Monday, June 27, 2011

Artisanally!

A Favorite from the New Yorker

I recently had the following query from someone who read (but perhaps did not fully grasp) my
Trilogy of Homebody Thoughts:
Homebody Anybody
Homebody Somebody
First Fiddle

Question: "Are you suggesting that, because I work full time outside the home (as does my children's father), that we don't "take care of our own children?"

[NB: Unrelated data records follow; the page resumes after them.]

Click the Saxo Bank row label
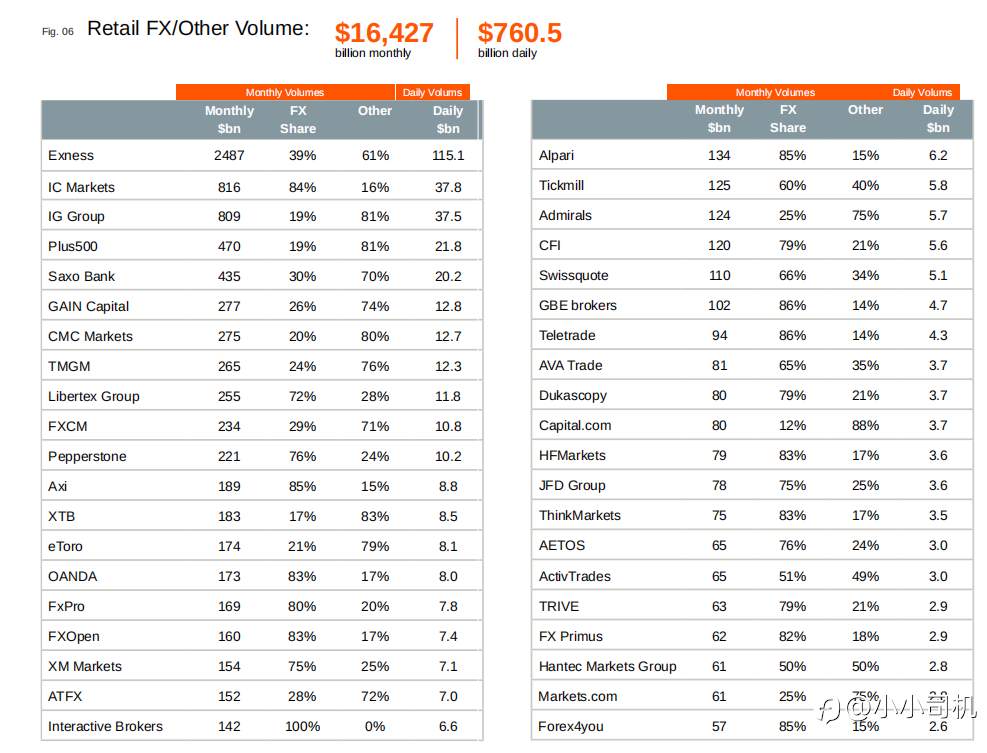 (81, 276)
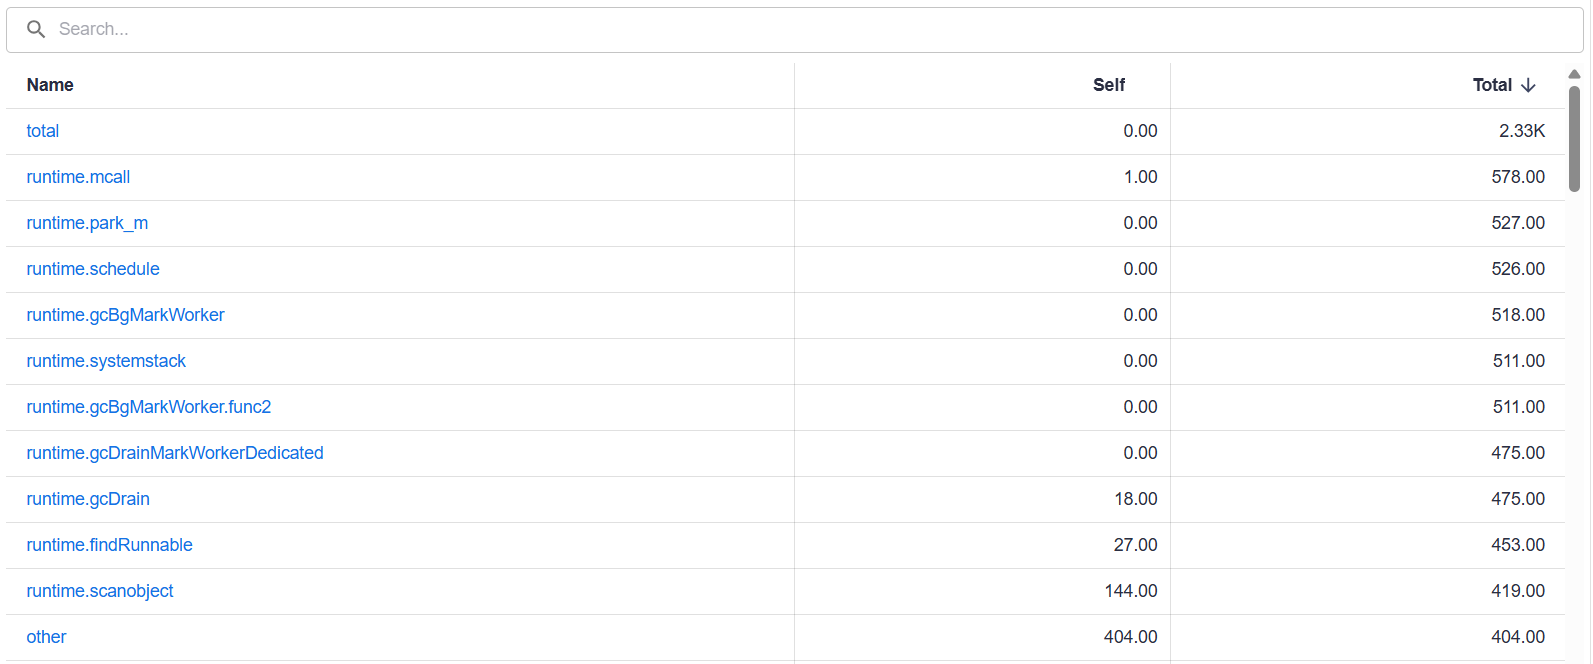This screenshot has height=664, width=1593.
Task: Select runtime.park_m function link
Action: (x=87, y=224)
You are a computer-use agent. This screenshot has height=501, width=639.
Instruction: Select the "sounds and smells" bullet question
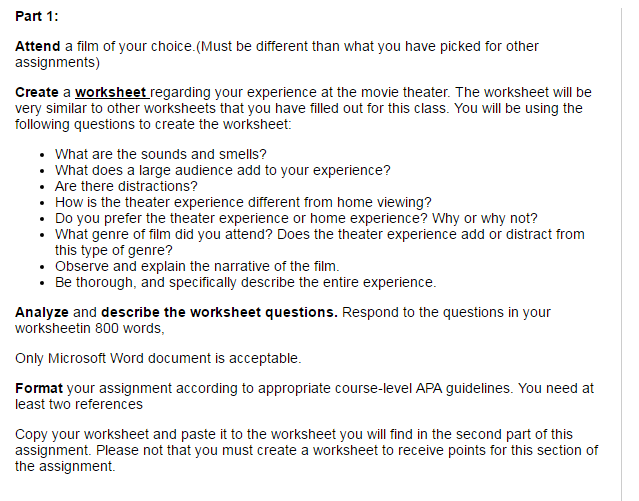pyautogui.click(x=161, y=154)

Answer: Well, none of us can be two places at one time. If you are at home full time taking care of children, then you are obviously not at a workplace full time. If you are working outside the home full time, then someone else must be taking care of the children -- unless they take care of themselves or are left unattended. The fact is, if you are away from your children, then, no, you are not taking care of them. Someone else is. Perhaps you have provided for their care, but you are not working as their full - time caregiver for the simple reason that you are working somewhere else, doing something else.

Sunday, June 26, 2011

First Fiddle

Barefoot Prodigy by Martha Moore
Contemporary American Artist

When I was in junior high, a 5 x 7 reprint of this painting appeared on the back of a cereal box -- The Fine Arts, brought to you by Post Grape Nuts! I cut it out and propped it on our piano where it stayed for as long as I can remember, certainly until well after my high school years. Somewhere along the way, Gerry and I picked up a poster - sized copy, which is still looking good after twenty - odd years, framed and matted in our family room. That little girl has been an inspiration to me and many others for several decades now. She can do anything!

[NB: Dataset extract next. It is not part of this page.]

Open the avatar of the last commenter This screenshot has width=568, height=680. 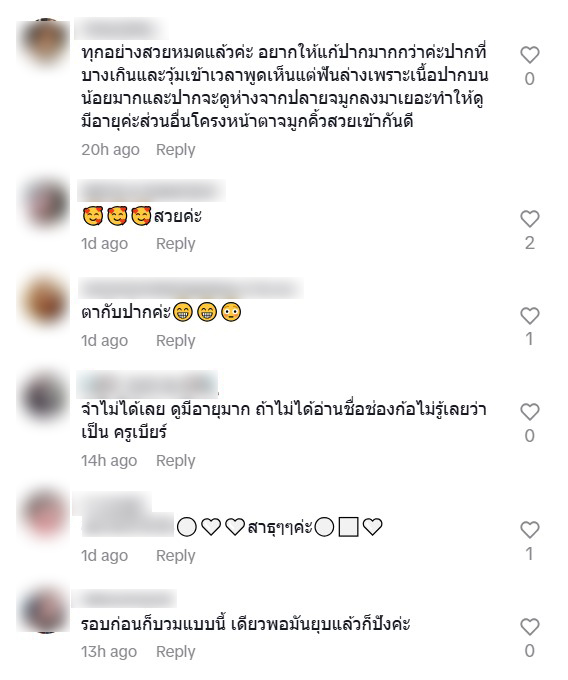click(43, 609)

Now, for the third installment in my
Trilogy of Homebody Thoughts,
following Homebody Anybody
and Homebody Somebody

Not long after the last presidential election, my wise friend Etta sent me a "really great article," "The Momification of Michelle Obama", written by her "new favorite feminist Rebecca Traister." Etta explained that "it's an article about how the feminist movement has to keep on top of and point out when the culture keeps going back to what it always does, i.e. putting women into categories of 'Motherhood' OR 'Career-Women.' Why are women judging each other for what kind of a feminist they are or what kinds of choices they make? It is never that easy, and at least 70% of all women know that (30% are the self-righteous crazy women like Sarah Palin). My question is why do women have to make these choices, and when will it end? Given that life is unfair and the choice is unfair and I didn't really have a choice to do what I really set out to do, I have chosen to be happy within that parameter. Otherwise the only one that suffers is me. I think that it is still the culture we live in that restricts us . . . Michelle and Hillary have the brains and talent to be President but instead their husbands are."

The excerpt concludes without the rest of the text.